In March 2016, in his Mann Ki Baat address, Prime Minister Narendra Modi urged people to make India TB-free; in 2018 he set the target to “eliminate TB by 2025”. To fulfil this goal, the Health Ministry rolled out the National Strategic Plan (NSP) 2017-2025 to “eliminate” TB by 2025. Though the Plan outlined a paradigm shift in approach and strategy to achieve the ambitious goal, by 2020, it became clear that the NSP will not be able to meet these objectives. A new National Strategic Plan 2020-2025 to end TB was launched.
On the diagnostics front, NSP 2017-2025 wanted to reduce the number of presumptive TB patients who are offered sputum smear microscopy from over 9.1 million in 2015 to 5.8 million in 2022, while increasing the number of molecular tests from 40,000 in 2015 to over 13.4 million in 2022. As per the India TB report, in 2022, India was far from reaching the ambitious target set by the NSP 2017-2025 — smear microscopy was used for detecting 77% (13.9 million) of presumptive TB cases and just 23% (4.1 million) cases were detected using a molecular test.
If India failed to meet the diagnostic goals set out by NSP 2017-2025, the revised National Strategic Plan 2020-2025 has raised the bar even higher for precision tests to be used for initial diagnosis. Three years after the launch of the revised NSP, India is nowhere near meeting this target.
One of the main objectives of the revised NSP is the early detection of presumptive TB cases. It says there should be “prompt diagnosis” using highly sensitive diagnostic tests for detecting presumptive TB cases “at the first point of contact” both in the private and public sectors. Also, there should be universal access to high quality TB diagnosis including drug resistant TB in the country.

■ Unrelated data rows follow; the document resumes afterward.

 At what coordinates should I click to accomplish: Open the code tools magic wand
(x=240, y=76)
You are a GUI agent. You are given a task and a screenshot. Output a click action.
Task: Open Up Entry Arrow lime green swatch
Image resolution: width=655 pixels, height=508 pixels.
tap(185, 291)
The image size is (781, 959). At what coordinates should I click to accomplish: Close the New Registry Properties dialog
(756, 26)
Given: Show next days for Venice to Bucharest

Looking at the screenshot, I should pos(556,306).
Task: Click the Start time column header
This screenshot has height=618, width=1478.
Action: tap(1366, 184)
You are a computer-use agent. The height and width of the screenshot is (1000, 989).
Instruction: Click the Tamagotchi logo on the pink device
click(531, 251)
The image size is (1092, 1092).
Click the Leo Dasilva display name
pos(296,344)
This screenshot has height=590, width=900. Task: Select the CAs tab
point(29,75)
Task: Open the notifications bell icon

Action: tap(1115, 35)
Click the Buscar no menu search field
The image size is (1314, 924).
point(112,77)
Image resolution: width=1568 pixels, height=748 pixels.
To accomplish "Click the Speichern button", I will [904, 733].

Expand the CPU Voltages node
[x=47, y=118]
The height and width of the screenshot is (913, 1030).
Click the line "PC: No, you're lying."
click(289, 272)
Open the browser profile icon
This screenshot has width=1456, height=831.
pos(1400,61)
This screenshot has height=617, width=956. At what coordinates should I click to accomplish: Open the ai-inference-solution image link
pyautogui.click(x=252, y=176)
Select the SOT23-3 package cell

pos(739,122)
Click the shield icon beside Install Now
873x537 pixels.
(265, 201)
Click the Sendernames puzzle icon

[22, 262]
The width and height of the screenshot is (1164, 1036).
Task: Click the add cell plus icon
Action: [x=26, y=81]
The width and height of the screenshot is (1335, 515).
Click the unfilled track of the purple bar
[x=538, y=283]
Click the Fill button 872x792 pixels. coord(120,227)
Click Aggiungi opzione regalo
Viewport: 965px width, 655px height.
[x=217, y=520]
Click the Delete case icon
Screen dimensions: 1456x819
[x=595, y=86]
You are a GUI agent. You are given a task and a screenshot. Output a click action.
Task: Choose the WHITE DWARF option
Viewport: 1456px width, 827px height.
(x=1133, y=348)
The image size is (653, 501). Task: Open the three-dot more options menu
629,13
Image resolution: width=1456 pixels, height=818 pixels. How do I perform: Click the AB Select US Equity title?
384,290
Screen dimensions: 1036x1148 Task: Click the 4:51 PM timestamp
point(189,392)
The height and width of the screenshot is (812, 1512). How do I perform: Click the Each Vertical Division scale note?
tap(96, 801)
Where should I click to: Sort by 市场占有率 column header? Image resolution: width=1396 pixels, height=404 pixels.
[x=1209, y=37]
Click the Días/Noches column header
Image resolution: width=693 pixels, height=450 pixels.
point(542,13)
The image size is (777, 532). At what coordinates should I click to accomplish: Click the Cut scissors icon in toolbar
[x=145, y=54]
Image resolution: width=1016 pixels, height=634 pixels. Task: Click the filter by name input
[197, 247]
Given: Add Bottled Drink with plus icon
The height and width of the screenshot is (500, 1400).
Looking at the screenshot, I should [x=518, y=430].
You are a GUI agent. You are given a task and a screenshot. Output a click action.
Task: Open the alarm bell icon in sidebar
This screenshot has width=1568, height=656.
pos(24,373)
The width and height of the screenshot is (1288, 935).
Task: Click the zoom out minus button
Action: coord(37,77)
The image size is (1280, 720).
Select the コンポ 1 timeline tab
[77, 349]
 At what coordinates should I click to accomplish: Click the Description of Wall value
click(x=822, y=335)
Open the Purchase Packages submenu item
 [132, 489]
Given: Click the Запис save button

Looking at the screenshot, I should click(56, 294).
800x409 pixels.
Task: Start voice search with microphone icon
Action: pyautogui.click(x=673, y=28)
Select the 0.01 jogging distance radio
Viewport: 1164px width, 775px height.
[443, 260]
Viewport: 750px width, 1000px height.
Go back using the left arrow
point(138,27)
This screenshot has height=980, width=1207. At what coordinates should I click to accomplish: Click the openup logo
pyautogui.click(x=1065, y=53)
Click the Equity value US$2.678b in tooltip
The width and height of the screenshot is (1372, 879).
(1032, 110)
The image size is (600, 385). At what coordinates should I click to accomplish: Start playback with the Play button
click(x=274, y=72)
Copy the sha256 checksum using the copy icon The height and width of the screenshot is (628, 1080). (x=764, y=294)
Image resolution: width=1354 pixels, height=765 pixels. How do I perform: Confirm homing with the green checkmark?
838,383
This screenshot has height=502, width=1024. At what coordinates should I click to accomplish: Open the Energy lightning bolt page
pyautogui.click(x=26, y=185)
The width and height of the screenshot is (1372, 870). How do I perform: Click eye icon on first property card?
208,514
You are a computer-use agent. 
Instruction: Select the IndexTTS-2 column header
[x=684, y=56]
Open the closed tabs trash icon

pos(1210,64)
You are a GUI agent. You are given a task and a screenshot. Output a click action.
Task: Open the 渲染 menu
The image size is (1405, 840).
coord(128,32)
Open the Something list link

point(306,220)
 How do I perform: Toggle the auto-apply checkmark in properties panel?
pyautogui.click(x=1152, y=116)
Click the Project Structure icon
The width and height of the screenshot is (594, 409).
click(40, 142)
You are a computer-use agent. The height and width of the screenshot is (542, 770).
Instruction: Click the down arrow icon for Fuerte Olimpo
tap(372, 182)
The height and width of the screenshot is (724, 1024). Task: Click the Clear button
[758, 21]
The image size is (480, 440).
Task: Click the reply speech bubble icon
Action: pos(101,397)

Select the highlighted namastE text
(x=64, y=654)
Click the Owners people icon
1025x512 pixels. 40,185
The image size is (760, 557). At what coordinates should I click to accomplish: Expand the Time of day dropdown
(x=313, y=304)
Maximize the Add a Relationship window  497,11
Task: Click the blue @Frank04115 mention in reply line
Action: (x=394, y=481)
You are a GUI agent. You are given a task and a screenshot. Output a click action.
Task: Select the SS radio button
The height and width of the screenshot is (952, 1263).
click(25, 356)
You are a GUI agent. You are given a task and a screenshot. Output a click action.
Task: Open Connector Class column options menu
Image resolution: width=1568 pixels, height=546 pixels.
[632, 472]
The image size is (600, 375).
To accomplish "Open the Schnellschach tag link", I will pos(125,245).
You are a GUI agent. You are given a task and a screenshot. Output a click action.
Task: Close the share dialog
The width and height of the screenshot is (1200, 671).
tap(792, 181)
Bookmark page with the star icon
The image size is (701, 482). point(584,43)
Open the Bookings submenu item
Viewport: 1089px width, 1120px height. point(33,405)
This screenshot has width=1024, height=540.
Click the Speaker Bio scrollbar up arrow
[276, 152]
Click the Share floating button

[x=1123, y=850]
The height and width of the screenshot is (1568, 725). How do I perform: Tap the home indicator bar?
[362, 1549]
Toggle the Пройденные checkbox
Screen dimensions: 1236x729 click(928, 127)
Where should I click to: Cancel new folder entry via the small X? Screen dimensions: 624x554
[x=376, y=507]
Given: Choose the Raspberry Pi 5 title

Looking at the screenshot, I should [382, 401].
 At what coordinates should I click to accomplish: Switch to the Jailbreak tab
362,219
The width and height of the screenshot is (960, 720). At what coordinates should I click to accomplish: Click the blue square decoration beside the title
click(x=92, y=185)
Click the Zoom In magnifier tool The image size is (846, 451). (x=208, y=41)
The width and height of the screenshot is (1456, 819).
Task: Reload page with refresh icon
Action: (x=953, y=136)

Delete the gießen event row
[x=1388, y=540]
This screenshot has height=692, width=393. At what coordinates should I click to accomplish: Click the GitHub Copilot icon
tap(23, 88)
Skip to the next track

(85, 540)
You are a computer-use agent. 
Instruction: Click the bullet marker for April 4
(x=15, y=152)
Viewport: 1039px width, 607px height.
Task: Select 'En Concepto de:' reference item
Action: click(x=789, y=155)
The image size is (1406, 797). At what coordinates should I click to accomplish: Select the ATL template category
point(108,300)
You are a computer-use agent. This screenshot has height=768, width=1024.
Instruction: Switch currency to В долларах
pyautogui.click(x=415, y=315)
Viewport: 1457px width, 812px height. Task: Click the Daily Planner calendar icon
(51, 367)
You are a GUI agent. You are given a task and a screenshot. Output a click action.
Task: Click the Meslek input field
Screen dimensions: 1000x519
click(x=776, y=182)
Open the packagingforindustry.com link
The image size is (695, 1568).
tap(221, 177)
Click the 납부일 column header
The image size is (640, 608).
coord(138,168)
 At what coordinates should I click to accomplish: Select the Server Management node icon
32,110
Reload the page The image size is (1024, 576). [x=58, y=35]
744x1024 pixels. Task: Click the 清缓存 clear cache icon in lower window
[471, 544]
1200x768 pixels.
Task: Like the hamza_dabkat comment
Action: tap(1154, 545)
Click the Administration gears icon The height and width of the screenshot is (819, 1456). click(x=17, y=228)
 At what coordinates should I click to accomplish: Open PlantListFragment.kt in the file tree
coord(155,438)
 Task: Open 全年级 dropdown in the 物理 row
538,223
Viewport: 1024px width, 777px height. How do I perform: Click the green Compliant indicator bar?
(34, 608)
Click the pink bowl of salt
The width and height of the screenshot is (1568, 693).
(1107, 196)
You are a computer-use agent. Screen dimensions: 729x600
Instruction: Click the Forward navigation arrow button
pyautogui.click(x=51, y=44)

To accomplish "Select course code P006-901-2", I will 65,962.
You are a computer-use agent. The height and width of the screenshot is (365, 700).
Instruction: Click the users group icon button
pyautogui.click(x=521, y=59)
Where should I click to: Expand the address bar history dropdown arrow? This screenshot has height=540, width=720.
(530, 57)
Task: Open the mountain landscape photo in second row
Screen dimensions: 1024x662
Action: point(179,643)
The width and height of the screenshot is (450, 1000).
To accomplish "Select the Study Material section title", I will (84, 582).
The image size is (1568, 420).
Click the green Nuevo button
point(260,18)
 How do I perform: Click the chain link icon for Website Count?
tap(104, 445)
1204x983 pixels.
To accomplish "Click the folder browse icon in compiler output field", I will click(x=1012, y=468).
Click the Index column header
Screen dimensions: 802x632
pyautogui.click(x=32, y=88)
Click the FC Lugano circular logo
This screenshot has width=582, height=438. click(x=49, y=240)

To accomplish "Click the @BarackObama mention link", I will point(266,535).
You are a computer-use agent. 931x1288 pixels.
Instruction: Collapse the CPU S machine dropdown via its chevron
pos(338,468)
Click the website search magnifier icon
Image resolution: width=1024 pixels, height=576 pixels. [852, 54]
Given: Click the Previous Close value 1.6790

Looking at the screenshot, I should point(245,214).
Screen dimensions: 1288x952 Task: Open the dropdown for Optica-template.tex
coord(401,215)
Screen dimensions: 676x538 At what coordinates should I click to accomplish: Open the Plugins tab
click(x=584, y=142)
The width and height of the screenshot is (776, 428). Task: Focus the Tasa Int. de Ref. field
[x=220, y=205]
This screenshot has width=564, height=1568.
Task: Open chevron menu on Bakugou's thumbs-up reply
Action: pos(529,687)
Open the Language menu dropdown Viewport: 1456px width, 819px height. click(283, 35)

Under the prioritised set of actions to be taken over the NSP period 2020-2025, the revised plan underlines the need to “scale-up advanced diagnostics services and TB surveillance capacity by replacing sputum microscopy services with new precision diagnostic tools”. And it clearly states that smear microscopy services should be replaced with precision diagnostic tools, which is molecular tests, “in all TB diagnostic centres in the country”. Three years after the revised NSP was chalked out and just two more years left for meeting the 2025 target of “eliminating” TB from the country, replacing smear microscopy services with molecular tests is yet to become a reality. This when the revised NSP insists on “rapid/prioritised transition of TB diagnosis from smear microscopy to molecular testing using NAAT right up to the block level”.
Of bigger concern is that in 2022, bacteriologically confirmed cases among notified TB patients in the public sector was just 59% (1.07 million) and a meagre 28% (nearly 0.16 million) in the private sector. This could mean a sizable number of diagnoses are based on X-rays and clinical evaluation without bacteriological confirmation.
Grimmer still is that results for at least rifampicin resistance among the bacteriologically confirmed TB patients was just 77% (0.82 million). Universal drug-susceptibility testing in all drug-sensitive TB cases is crucial for early identification of drug-resistant TB. The revised NSP clearly states that NTEP should provide “universal access” to drug resistance testing, which is yet to happen.
In November 2019, WHO and the Joint Monitoring Mission undertook an intensive review of the TB programme. Among the set of recommendations listed out by the team that represent the “minimum required” to fulfil the Prime Minister’s 2025 goal is the urgent need to replace smear microscopy with molecular tests across the country.
In order to further increase the availability of advanced molecular tests across the country and at double-quick time to meet the 2025 goal, the WHO-JMM team has recommended that NTEP should utilise the molecular testing capacity available in the private sector to get 20 million molecular tests done annually.
Besides limited availability of 5,090 machines to undertake molecular tests, there are additional challenges in terms of availability of trained personnel to run these advanced tests and shortage of molecular tests. With molecular test stocks being limited, there is huge compulsion to use the scarce resource to first test the most vulnerable groups with presumptive TB such as paediatric population, people with extrapulmonary TB, people who are HIV positive, and previously treated patients. Besides digital chest X-ray screening, the revised NSP too emphasises the need for replacing smear microscopy with rapid molecular diagnostic tests for active case finding. The revised NSP has highlighted the challenge of lack of access to the latest NAAT-based molecular tests at the peripheral health institutions for active case finding. Finally, all presumptive TB cases detected using smear microscopy need to be tested for drug resistance using molecular tests. All these challenges underline the compulsion to outsource molecular tests to the private sector to improve case detection at the first point of contact till such time universal access to molecular tests in the public sector becomes a reality.